Série d'exercices:
1 – D'après le texte sur l'amour de Dieu, qui a écrit plusieurs fois que Dieu est fou d'amour pour nous ?
2 – Donnez la suite du texte sur l'amour de Dieu.

Texte source:

★ ★ ★

Et si j’affrontais une grave crise existentielle en cette Semaine sainte ? Et si je mettais tout en cause, là, maintenant ? Pourquoi donc célébrer la messe ? Pourquoi donc ai-je donné ma vie pour Jésus ? Pourquoi tous ces gens dans l’assemblée, qui défient la pandémie et abandonnent leur série Netflix pour se réunir dans une église ? C’est tellement absurde, il y a tellement mieux et plus excitant à faire ! Pourquoi ? À la fin des fins, il n’y a qu’une seule raison valable. Pourquoi ? Parce que Dieu est fou d’amour pour moi, pour vous, pour tous les hommes.
Littéralement, Dieu est fou d’amour pour nous, chacun d’entre nous personnellement, et tous ensemble comme son peuple de prédilection ! Cela, Catherine de Sienne l’a écrit plusieurs fois, et si nous sommes ici, c’est que d’une manière ou d’une autre nous l’avons expérimenté, ou à tout le moins nous en sommes absolument convaincus, d’une certitude invincible. Dieu est fou d’amour pour nous !

★ ★ ★

(Données de pointage des cibles)
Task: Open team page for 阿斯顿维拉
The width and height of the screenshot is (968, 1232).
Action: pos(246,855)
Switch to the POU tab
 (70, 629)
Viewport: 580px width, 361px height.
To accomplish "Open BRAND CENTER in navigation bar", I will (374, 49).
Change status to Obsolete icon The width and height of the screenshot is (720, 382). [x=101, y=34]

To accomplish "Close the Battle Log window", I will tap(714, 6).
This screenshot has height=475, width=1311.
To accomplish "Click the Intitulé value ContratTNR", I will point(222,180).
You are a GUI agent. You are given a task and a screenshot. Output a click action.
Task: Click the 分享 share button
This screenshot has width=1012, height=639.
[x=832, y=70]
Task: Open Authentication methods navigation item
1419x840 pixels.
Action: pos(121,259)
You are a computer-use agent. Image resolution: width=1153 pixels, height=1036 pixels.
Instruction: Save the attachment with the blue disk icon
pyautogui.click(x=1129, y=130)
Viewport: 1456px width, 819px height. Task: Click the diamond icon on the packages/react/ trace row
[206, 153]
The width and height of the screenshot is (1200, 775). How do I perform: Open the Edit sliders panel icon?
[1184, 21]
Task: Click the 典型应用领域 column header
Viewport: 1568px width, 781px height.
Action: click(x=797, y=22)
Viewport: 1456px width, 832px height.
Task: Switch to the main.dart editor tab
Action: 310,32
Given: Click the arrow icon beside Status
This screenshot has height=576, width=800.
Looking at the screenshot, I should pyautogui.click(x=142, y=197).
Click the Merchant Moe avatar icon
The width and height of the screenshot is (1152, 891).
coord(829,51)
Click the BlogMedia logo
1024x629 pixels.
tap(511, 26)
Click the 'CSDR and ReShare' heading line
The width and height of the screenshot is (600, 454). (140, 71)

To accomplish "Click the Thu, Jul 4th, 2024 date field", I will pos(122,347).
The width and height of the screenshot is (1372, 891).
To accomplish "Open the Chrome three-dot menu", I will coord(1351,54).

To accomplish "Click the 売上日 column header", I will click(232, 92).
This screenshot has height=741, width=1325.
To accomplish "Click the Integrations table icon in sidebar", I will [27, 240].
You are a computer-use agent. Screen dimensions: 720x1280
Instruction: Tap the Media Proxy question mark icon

★ ★ ★

Liste des réponses:
1 – Catherine de Sienne.

2 –
Cette folie de l’amour de Dieu culmine sur la Croix, dans l’offrande que Jésus fait de sa vie pour le salut du monde. Mais elle commence aujourd’hui, ce Jeudi Saint, dans ce geste du lavement des pieds et dans l’institution de l’Eucharistie qui lui est associée. Voilà qui est impensable ! En Jésus, non seulement Dieu qui habite une lumière inaccessible a revêtu notre corps de misère, mais il est allé jusqu’à se prosterner aux pieds de ses créatures. C’est « l’amour qui s’abaisse », selon les mots de Thérèse de Lisieux. Et pourtant, ils ne sont pas toujours tellement beaux, les pieds de ceux qui annoncent la Bonne Nouvelle comme ils peuvent… Ils ont pris la poussière du péché et la poussière du temps qui s’écoule. Jésus se prosterne à nos pieds, verse dessus de l’eau vive, et les embrasse tendrement, comme seul un fiancé éperdument amoureux peut le faire pour sa fiancée.
C’est cela, l’Eucharistie : Jésus n’est plus seulement à genoux devant nos pieds, il est à genoux dans notre cœur.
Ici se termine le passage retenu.